Lutte contre la corruption ou élimination des factions rivales ?

La corruption est depuis longtemps un des plus graves défis auxquels le Parti est confronté. Il y a déjà quelques années le professeur Hu Angang de l’Université Qinghua estimait qu’elle constituait un coulage considérable, représentant 13 à 16% du PNB de la Chine, en même temps qu’une « pollution sociale » dont les effets, qui se faisaient sentir jusque dans la dégradation de l’environnement, véhiculaient le risque d’instabilité sociale et politique et affaiblissaient notablement la crédibilité du régime.

Selon une autre étude du Professeur Li Chengyan, Directeur de l’Institut de recherche sur la corruption de l’Université de Pékin, en 10 ans plus de 10 000 cadres corrompus auraient quitté la Chine, emportant avec eux plus de 100 milliards de dollars.

En même temps, les statistiques concernant les sanctions légales à l’égard des cadres de haut niveau et des membres du gouvernement font ressortir que, dans les hautes sphères du Parti et du pouvoir, les risques pour un officiel corrompu d’encourir les foudres de la justice sont seulement de 10%, soit deux fois moins que pour les responsables des provinces.

Dans un contexte, où le pouvoir prend conscience que la corruption assez généralisée des fonctionnaires et des responsables des plus grandes entreprises de l’Etat recèle des risques mortifères pour le Parti, le Président Hu Jintao s’est engagé dans un bras de fer anti-corruption avec l’élite du PCC et les patrons des grands groupes d’Etat.

Dans cette entreprise il fait preuve d’une détermination et d’une constance telles qu’il n’est pas exagéré de dire que la chasse aux corrompus est devenue sa priorité n°1 en politique intérieure. Elle éclipse même le message central du 17e Congrès, qui prônait le « développement scientifique », le rééquilibrage socio-économique du pays, en même temps que la réparation des dommages à l’environnement induits par 30 années de modernisation accélérée, parfois sauvage.

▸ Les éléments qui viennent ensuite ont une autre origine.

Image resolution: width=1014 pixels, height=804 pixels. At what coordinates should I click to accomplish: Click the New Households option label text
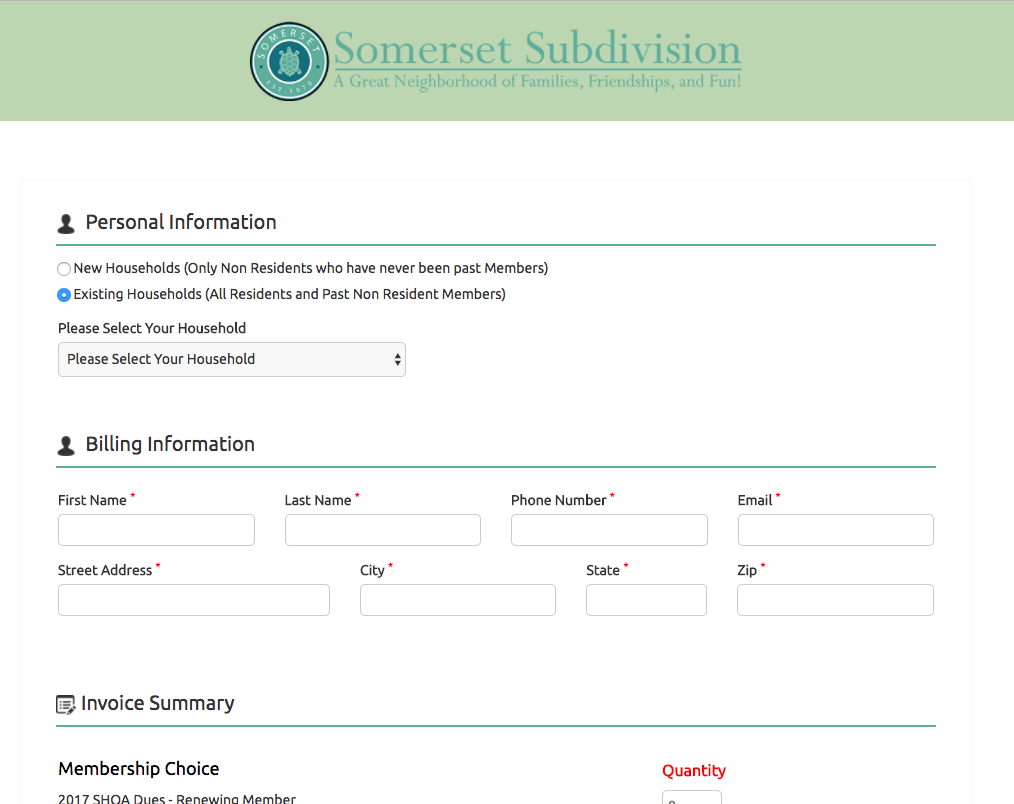click(x=311, y=268)
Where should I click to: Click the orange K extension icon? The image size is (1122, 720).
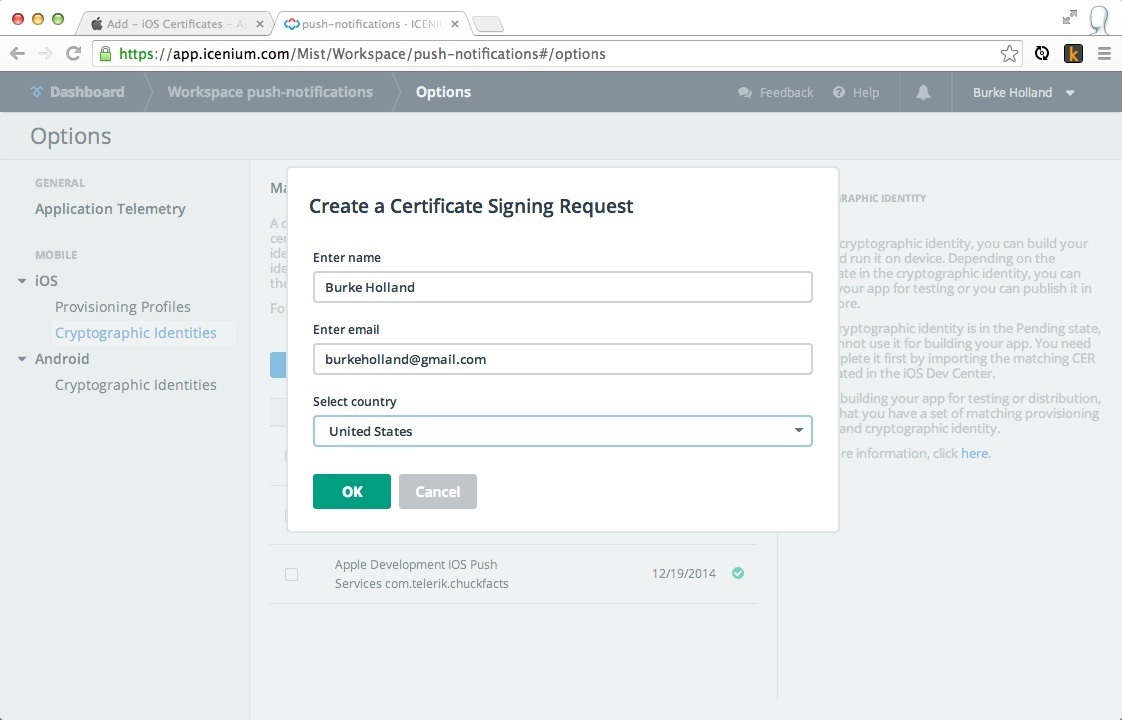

Il ne se passe pas un mois sans que le Secrétaire Général du PCC, un membre du Comité Permanent du Bureau Politique ou de la Commission de Discipline du Parti stigmatise la corruption, annonce de nouvelles mesures, le tout sous une avalanche de nouvelles relatant la mise en cause et les jugements de cadres aux échelons les plus élevés du système, dont certains et non des moindres sont condamnés à mort et exécutés.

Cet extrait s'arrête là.